I recently had a chance to "help" a friend whose kitchen-windowsill Aloe Vera plant had vastly outgrown its tiny pot and sent up three daughter plants to
boot. I took some pots to their house, raked up some wonderful soil from under their ten-year accumulation of leaves by the side of their house, and repotted the the mother plant while setting the three daughter plants in their own pots.

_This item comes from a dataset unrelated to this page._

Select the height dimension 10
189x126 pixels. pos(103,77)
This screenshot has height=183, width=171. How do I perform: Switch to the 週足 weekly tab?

In the end my friend only wanted one of the daughter plants because the mother was "too big for my kitchen now". So I came away with one ancient plant, two young plants ... and at least a dozen huge leaves that we trimmed from the mother plant so that it would fit sensibly in the larger-but-not-ridiculously-large pot we put it in.
In my climate Aloe Vera must necessarily be a house plant, which I want for its first-aid pain-relief properties on minor burns. I don't have much room for houseplants, and one small Aloe Vera will do. But my sister wants the big one, so it has a home. And I am wondering whether it's possible to
root all these extra leaves now that I've let them dry and become calloused on the cut ends. I'm sure I could find a good home for extra plants if I had them.
I've consulted the internet. Ten zillion sites say you can't root cut aloe vera leaves at all. Another fifteen zillion sites says you can just bury the calloused leaves about 1/3 of their length in dry, only-faintly-damp soil and they will root. Maybe two zillion sites suggest that rooting hormone will help. And NOBODY that I found was showing any pictures of the process or of successful Aloe Vera plants started that way.
I need first-hand reports. Have you done it? Did you see your friend do it? Do you know a site on the internet that says it can be done in a voice persuasively suggesting that the person talking actually did it, as opposed to reading that it could be done somewhere else on the internet?
Let me know what you know, please. Thanks!